*PROVIDED DATA*.

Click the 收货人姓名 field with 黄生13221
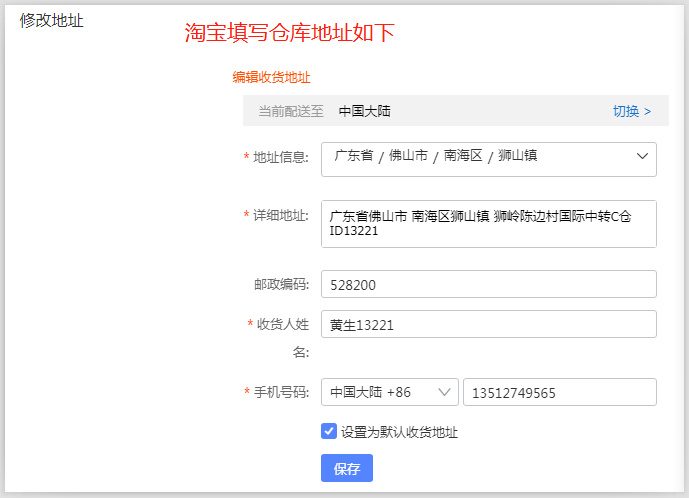The image size is (689, 498). tap(489, 324)
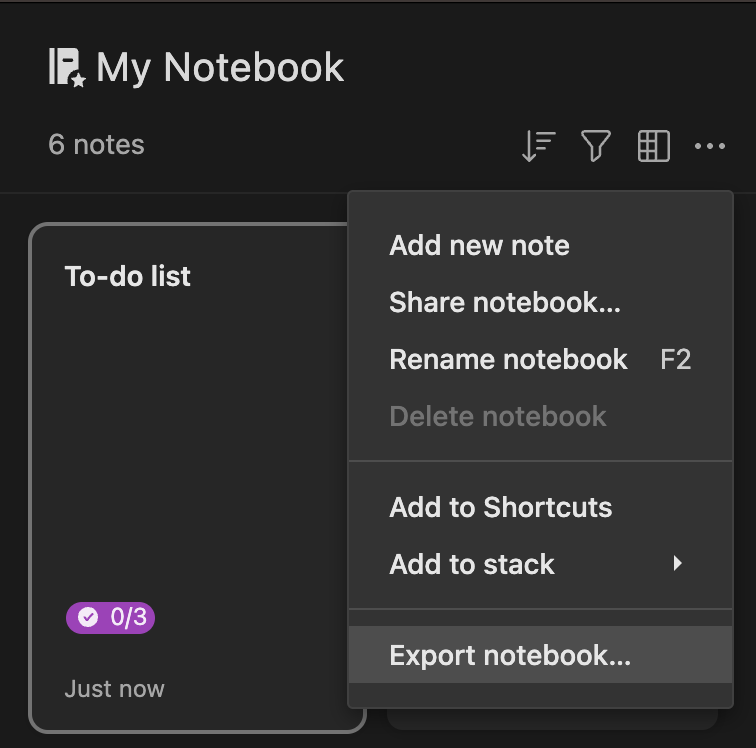Click the purple 0/3 tasks badge
Viewport: 756px width, 748px height.
coord(110,617)
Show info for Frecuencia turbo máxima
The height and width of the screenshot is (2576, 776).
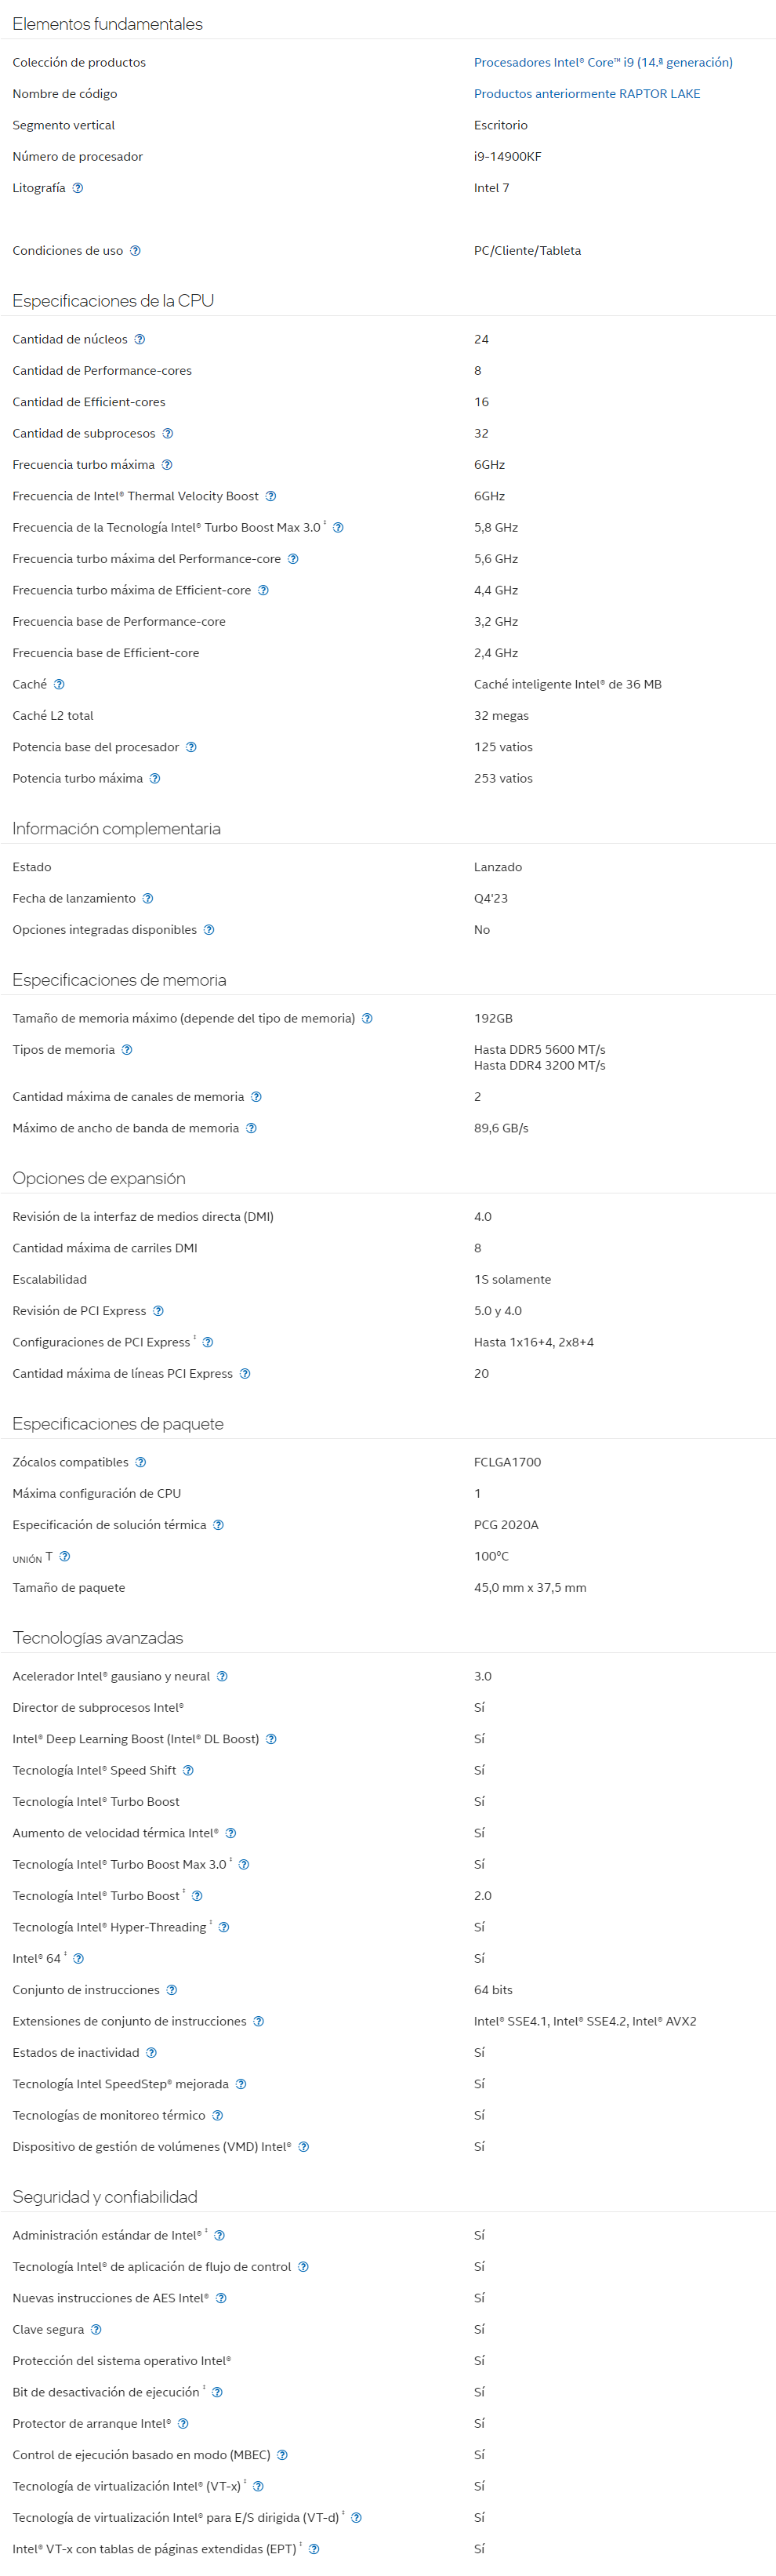click(167, 465)
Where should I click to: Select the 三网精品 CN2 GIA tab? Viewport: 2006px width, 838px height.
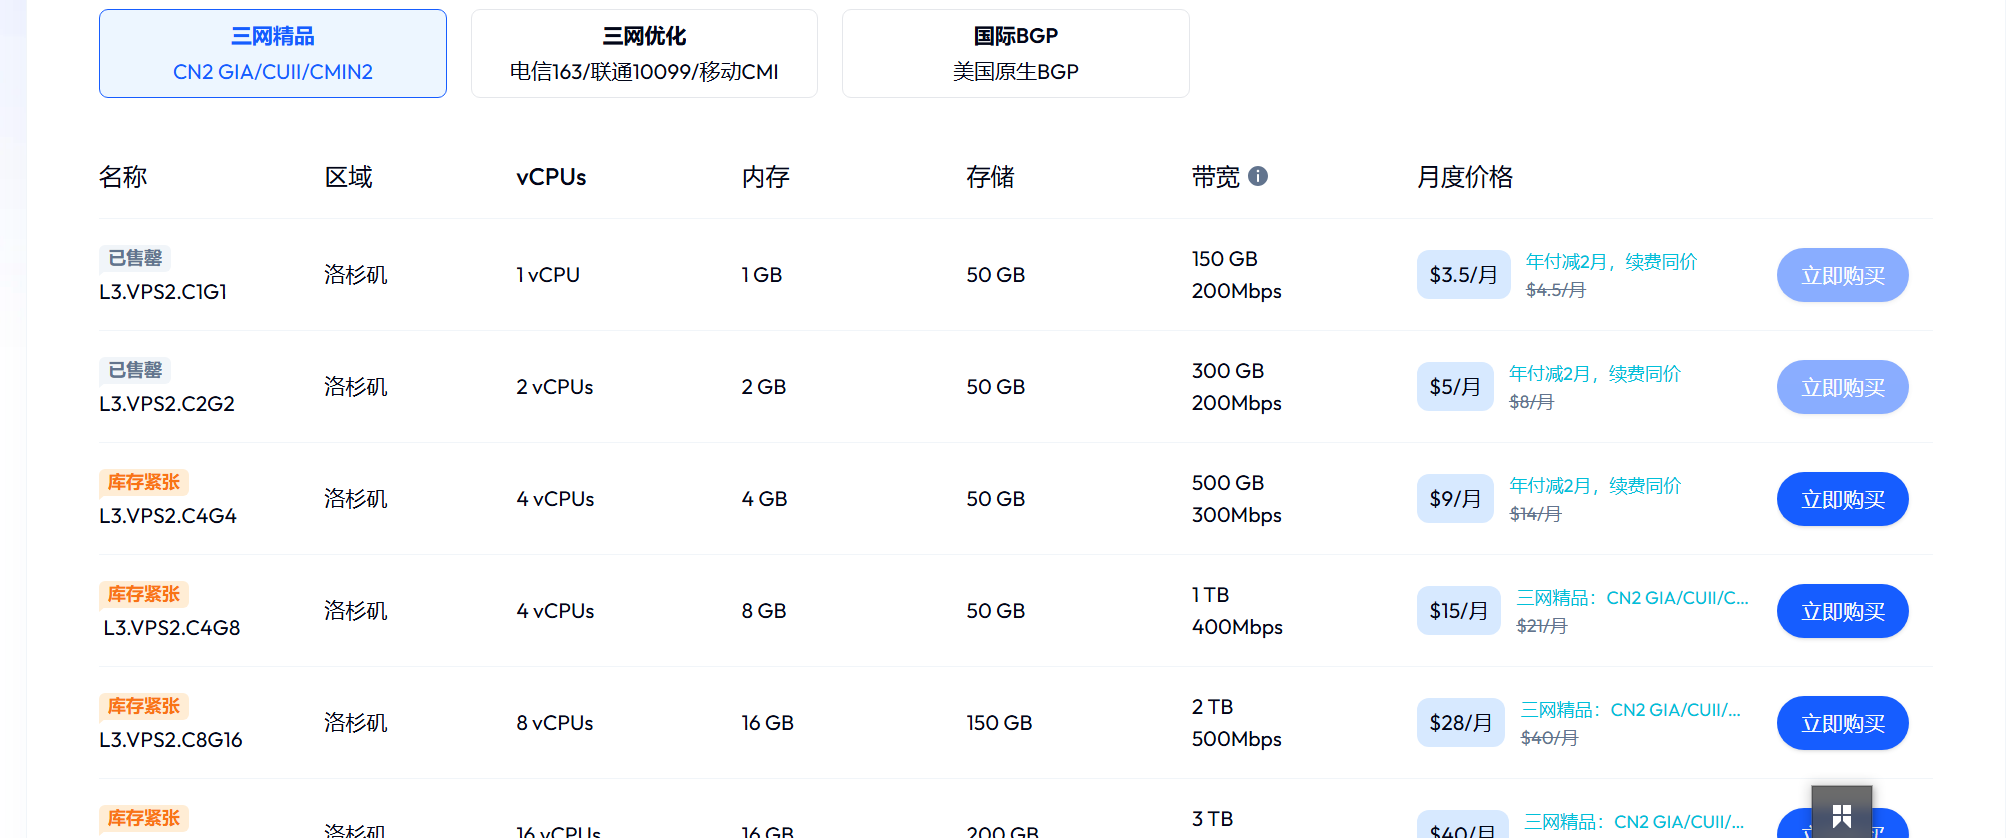tap(272, 54)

*ABOUT THIS TASK*. From the line containing "Where should I" down to the last line of the data, print every line exactly and nothing else. Pictures stay out of the copy.

*RESPONSE BOX*.
Where should I click to: Select the 三网精品 CN2 GIA tab? Viewport: 2006px width, 838px height.
tap(272, 54)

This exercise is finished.